各国がグレンイーグルズ共同声明で設定したMDGsに到達しようと努力する際、開発援助は実現不可能な財政ニーズを満たすという意味で役立つが、長い目でみると、各国とも開発や成長を刺激する貿易機会の向上を望み、必要としている。G8は2005年に「アフリカに役立つ貿易体制を築く」と公約した。DATAではこの公約について、「G8がドーハ開発ラウンドおよび必要に応じてその他のプロセスを通じて努力し、アフリカの国々が国内、地域、世界の市場により良くアクセスできるとともに、これらの市場向けの商品生産に必要な能力を持てるようにすることを保証する」ものと解釈する。そのために必要とされる施策としては、市場における商品価格調整のための農業補助金の削減、より簡易な特恵原産地規則の適用による関税率削減を通じた富裕国市場へのアクセス向上、アフリカ諸国の物資の生産・輸出を助ける貿易援助、貿易協定が各国の正当かつ民主的なプロセスを通じて進められ、これを各国の経済開発政策に適合したものとする政策空間の確保 ― などが挙げられる。

貿易政策改善の必要性は最近、世界的な食料危機に関連する大々的な報道に伴って注目の的となっている。
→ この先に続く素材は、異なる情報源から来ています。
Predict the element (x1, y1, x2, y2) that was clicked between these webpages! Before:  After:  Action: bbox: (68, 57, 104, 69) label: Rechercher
農産物に対する貿易制限および補助金の持続、脆弱なインフラストラクチャー、その他の経済ショックが相まって、世界の市場は歪められ、食料品価格は貧しい人々には手の届かない水準に上昇した。 世界食糧計画(WFP)では、これらの要因が累積すると、さらに1億の人々が厳しい貧困状態に陥ると推計している。このような報道を受けて、一部の国々では補助金をさらに拡大し、補助金付きの食料品を世界の市場に送り出そうとの動きをみせている。だが、われわれは、そもそも危機を増幅させることになった政策をここでまた一段と強化するような事態を許せない。
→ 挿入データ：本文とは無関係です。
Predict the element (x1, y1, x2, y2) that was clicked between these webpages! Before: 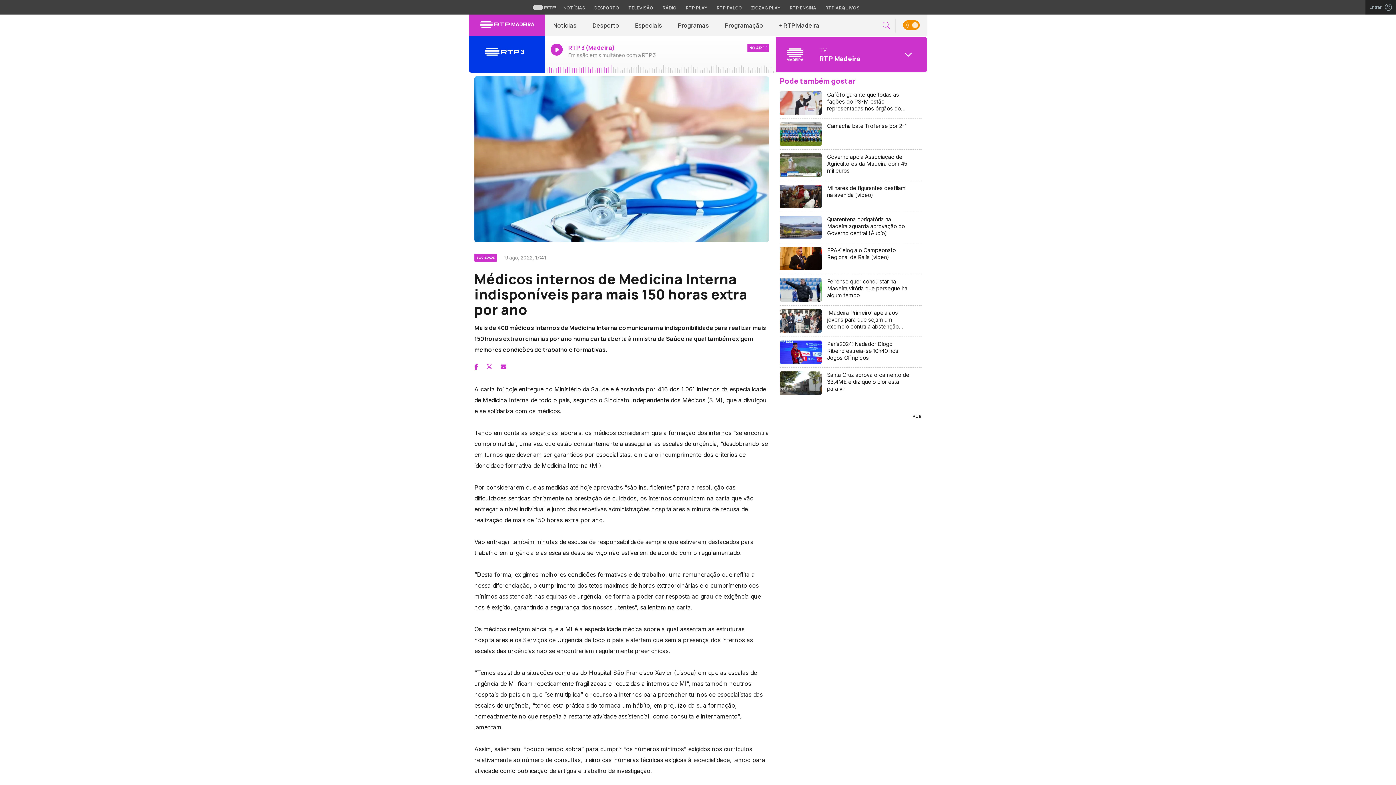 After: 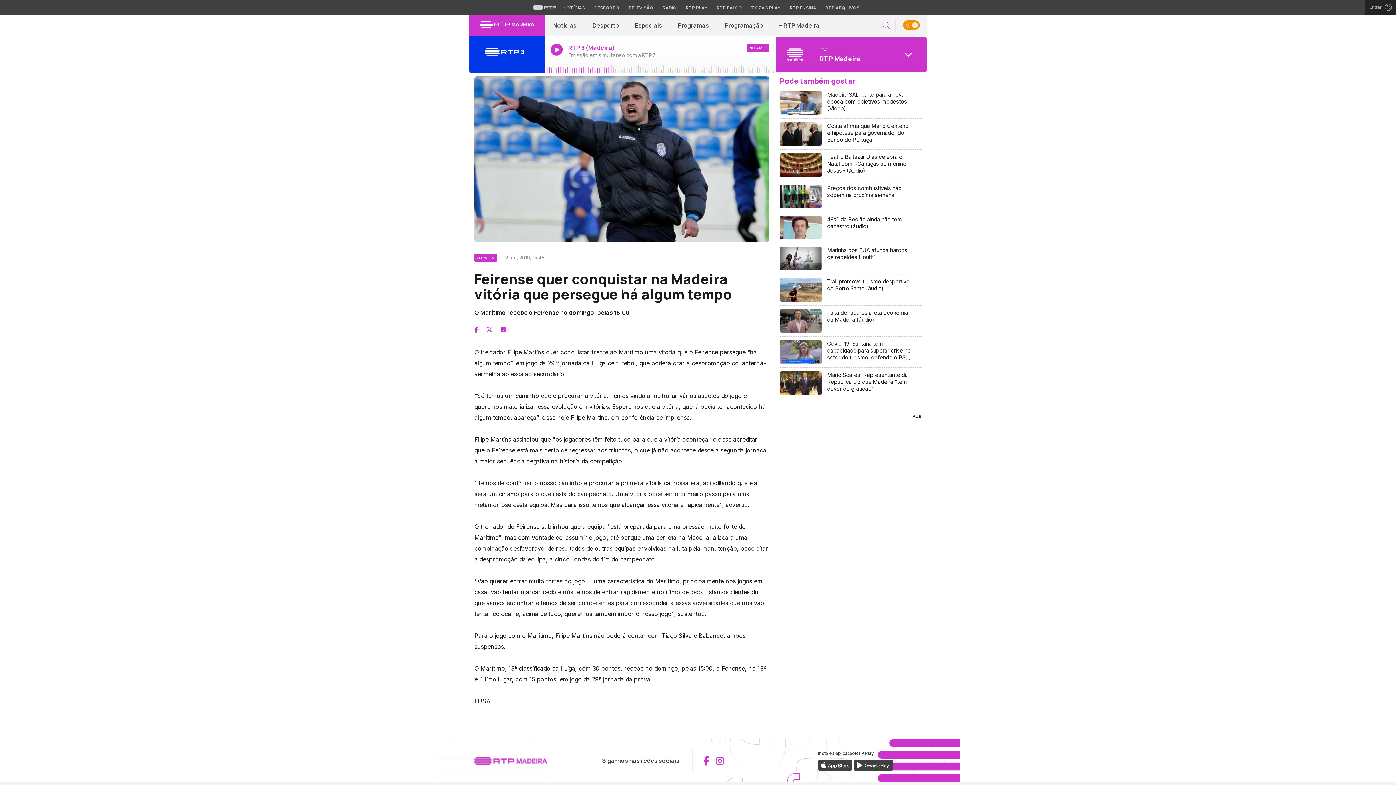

本レポートの印刷時点で、ドーハ開発ラウンドは、富裕国の国内政治によって依然として停滞状態に置かれ、開発ニーズへの真剣な焦点を欠いている。それでもG8はアフリカに役立つ貿易体制の構築という公約を履行しなければならないが、それにもかかわらず、これまでのところはドーハや永続的かつ重要な二国間政策の変更を通じての公約は履行できていないままである。DATAはドーハまたは個々のG8国により、アフリカ貿易イニシアティブ(ATI)が履行されるよう要求する。同イニシアティブは、補助金が世界市場に及ぼす影響への対応、アフリカ産品のG8市場への参入を許す特恵プログラムの簡素化、アフリカの生産・輸出能力向上のための貿易援助の拡大、これらの変化に必要とされる政策空間の保証 ― などを進めるものである。